Now that Celgene has wrapped up its $3 billion-plus buyout of Abraxis BioScience, analysts are cheering. That wasn't necessarily the case in June, when the companies announced their deal--and investors responded by selling off their stock, sending the price plummeting to $48. But as Investor's Business Daily reports, Celgene shares are now trading at near $60, and observers think the combo will eventually transform the company into a "biopharmaceutical giant."
Celgene specializes in drugs for blood cancers, with its Revlimid drug leading the company's roster. Abraxis, on the other hand, sports a promising drug for solid tumors, Abraxane. Analysts think that Celgene can beef up Abraxane sales significantly, because it already fields a cancer-drug sales force. Up to $500 million from $315 million last year, one analyst predicts.
But even more importantly, Abraxane has the potential to be a "platform drug" used to treat several forms of cancer.
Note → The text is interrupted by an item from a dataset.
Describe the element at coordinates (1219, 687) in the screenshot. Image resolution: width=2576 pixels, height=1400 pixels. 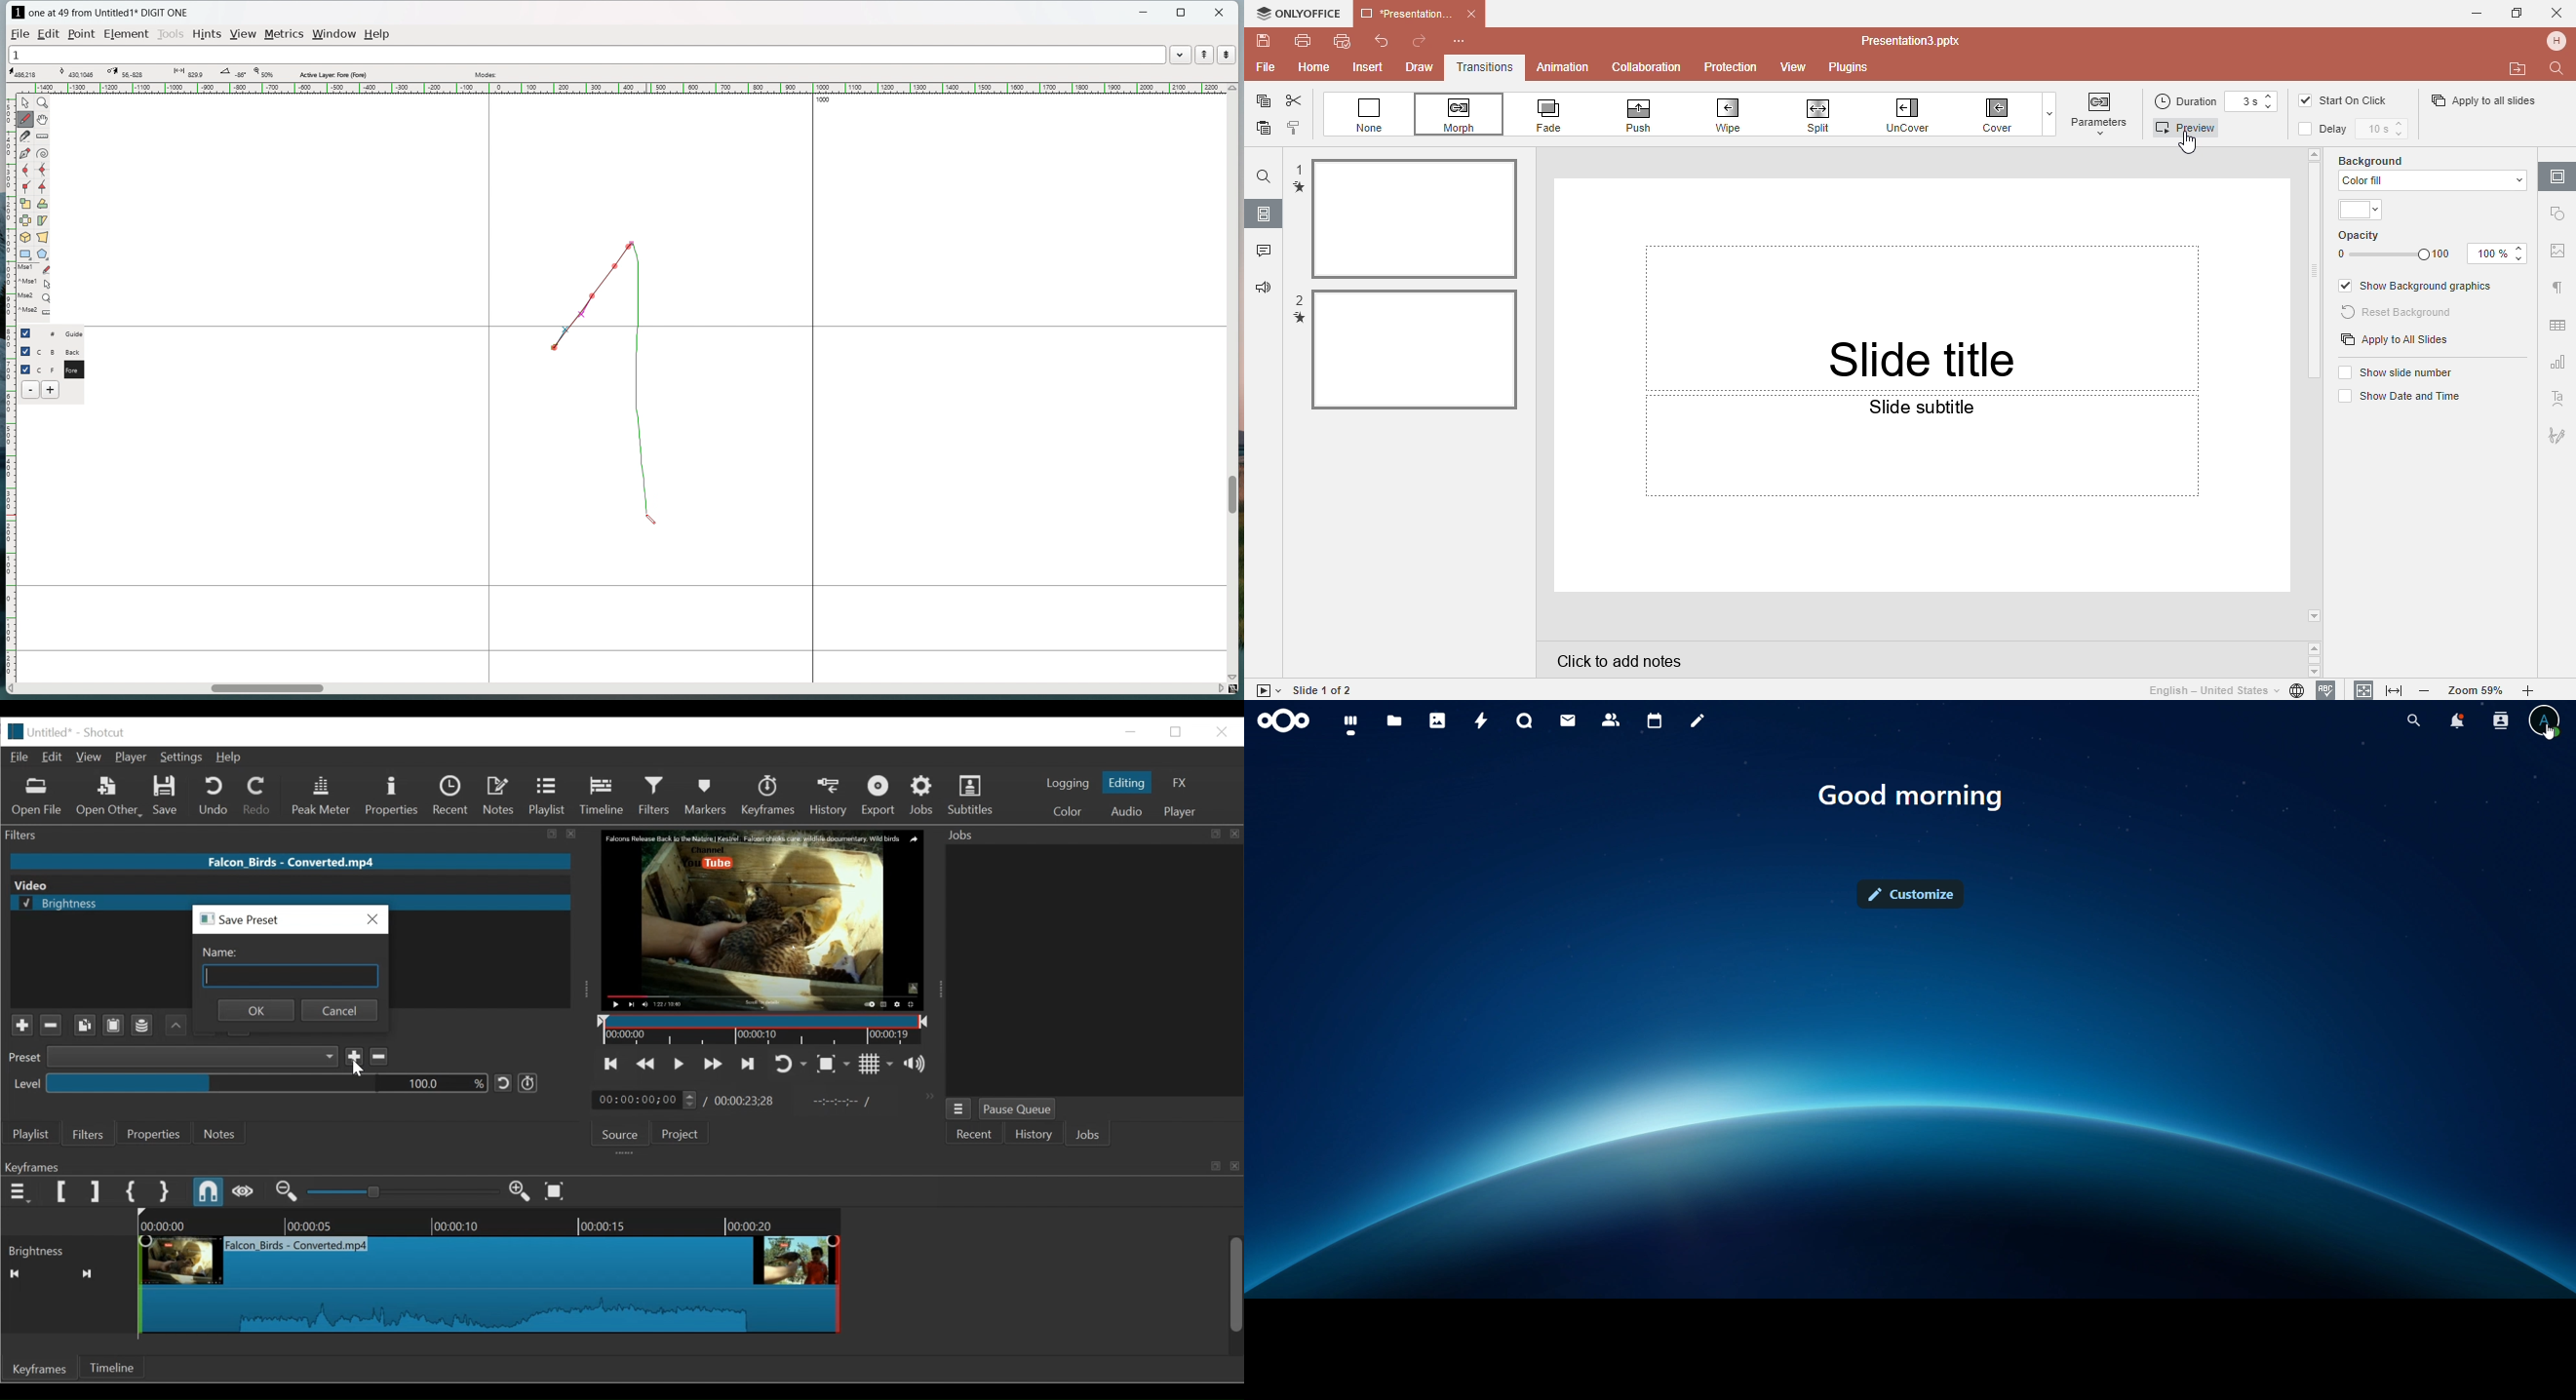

Now approved for breast cancers that haven't responded to other treatments, Abraxane is being tested against advanced lung cancer, malignant melanoma and advanced pancreatic cancer (all Phase III); and bladder and ovarian cancers (both Phase II).
"If Abraxane was a low-growth drug, the [buyout] price might be seen as steep, but it has the prospect to reinvigorate growth for Celgene," Standard & Poor's analyst Steven Silver tells IBD. We'll know more once that Phase III data starts to appear.